» TESTO DA LEGGERE
Marcel nacque nel 1889, lo stesso anno di Martin Heidegger e Watsuji Tetsuro. Dopo la prematura scomparsa della madre, fu cresciuto dal padre e dalla zia. Studente brillante per tutta la giovinezza e l'età adulta, Marcel superò l'agrégation – un esame nazionale altamente competitivo in Francia – in filosofia nel 1910 e continuò a insegnare a Sens, Parigi e Montpellier. Parallelamente alla sua carriera accademica, lavorò come critico teatrale e curatore editoriale, a dimostrazione del suo interesse per le arti.

Marcel mantenne rapporti attivi con molti dei principali filosofi della sua epoca, tra cui Simone de Beauvoir, Jean-Paul Sartre e Paul Ricœur. Molti di loro partecipavano agli incontri informali che Marcel organizzava a casa sua il venerdì sera.

A partire dal 1934, Gabriel Marcel iniziò a ospitare incontri settimanali del venerdì a casa sua per studenti di filosofia, con l'obiettivo di promuovere un pensiero vivace e personale tra i giovani che si preparavano all'agrégation. Gli appunti presi da sua moglie, Jacqueline Marcel, rivelano chi partecipava a queste "discussioni" e quali argomenti venivano trattati. Anche filosofi affermati partecipavano a queste sessioni. Sappiamo, ad esempio, che Sartre tenne una presentazione a casa di Gabriel Marcel venerdì 25 giugno 1938.

Questo piccolo aneddoto rivela qualcosa di significativo sulla vocazione di Marcel. Era, soprattutto, un insegnante, e un insegnante profondamente impegnato. Dedicava generosamente il suo tempo a sostenere lo sviluppo intellettuale e personale dei suoi studenti, e questa dedizione pedagogica rimase centrale per tutta la sua vita.

Oltre a opere filosofiche più convenzionali come saggi e monografie, Marcel scrisse anche conferenze, diari e opere teatrali. La sua decisione di esprimere le sue idee attraverso una varietà di forme era coerente con la sua sensibilità filosofica, che si opponeva deliberatamente ai vincoli della costruzione di sistemi. Nonostante questa diversità e l'intenzionale mancanza di sistematicità, i temi centrali del suo pensiero – presenza, fedeltà, speranza e trascendenza – emergono con coerenza in tutta la sua opera.

Uno dei contributi filosofici più significativi di Gabriel Marcel è la sua distinzione tra avere (avoir) ed essere (être), un tema che sviluppò in particolare in Essere e avere (1935) e Il mistero dell'essere (1951). Questa distinzione è fondamentale per gran parte della sua riflessione esistenziale.

Per Marcel, l'avere si riferisce a una modalità di esistenza in cui le entità – incluso il sé – sono oggettivate, trasformate in cose che possono essere possedute, manipolate o classificate. Questa modalità è caratterizzata da esteriorità, utilità e controllo. Al contrario, l'essere indica una modalità di esistenza partecipativa e interiore, caratterizzata da presenza, apertura e relazionalità. Nella modalità dell'essere, il sé non si distingue dagli altri o dal mondo, ma è fondamentalmente coinvolto, vulnerabile e reattivo.

» DATI DI PARTENZA
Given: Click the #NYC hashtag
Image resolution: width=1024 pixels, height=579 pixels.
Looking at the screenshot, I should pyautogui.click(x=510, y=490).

» CONSEGNA
Prosegua il testo su Gabriel Marcel a partire dall'ultima frase riportata.

» RISPOSTA CORRETTA
Marcel ancora questa distinzione all'esperienza della corporeità, che descrive come la linea di demarcazione tra avere ed essere. Spiega:

La corporeità deve essere considerata come il confine tra essere e avere. Ogni avere si definisce in qualche modo in termini del mio corpo, cioè in termini di qualcosa che, essendo esso stesso un "avere" assoluto, cessa, in virtù di questo stesso fatto, di essere un "possesso" in qualsiasi senso del termine. "Avere" è poter disporre di, avere potere su; Mi sembra chiaro che questa disposizione o potere implichi sempre l'interposizione dell'organismo, cioè di qualcosa di cui, proprio per questo, non posso dire che sia a mia disposizione.”

Nella sua critica della modernità, Marcel sosteneva che le società tecnologiche e consumistiche incoraggiano un atteggiamento di avere che eclissa la realtà più fondamentale dell'essere. In tali condizioni, le persone tendono a essere trattate come strumenti, ruoli o unità funzionali, e l'esperienza è sempre più mercificata.

Ciò si traduce, sosteneva Marcel, in una forma di impoverimento spirituale, caratterizzato da alienazione, oggettivazione ed erosione della vita interiore. In risposta, invocava un rinnovato impegno verso la sfera dell'essere, da coltivare attraverso la fedeltà, la disponibilità e la partecipazione creativa alla vita degli altri.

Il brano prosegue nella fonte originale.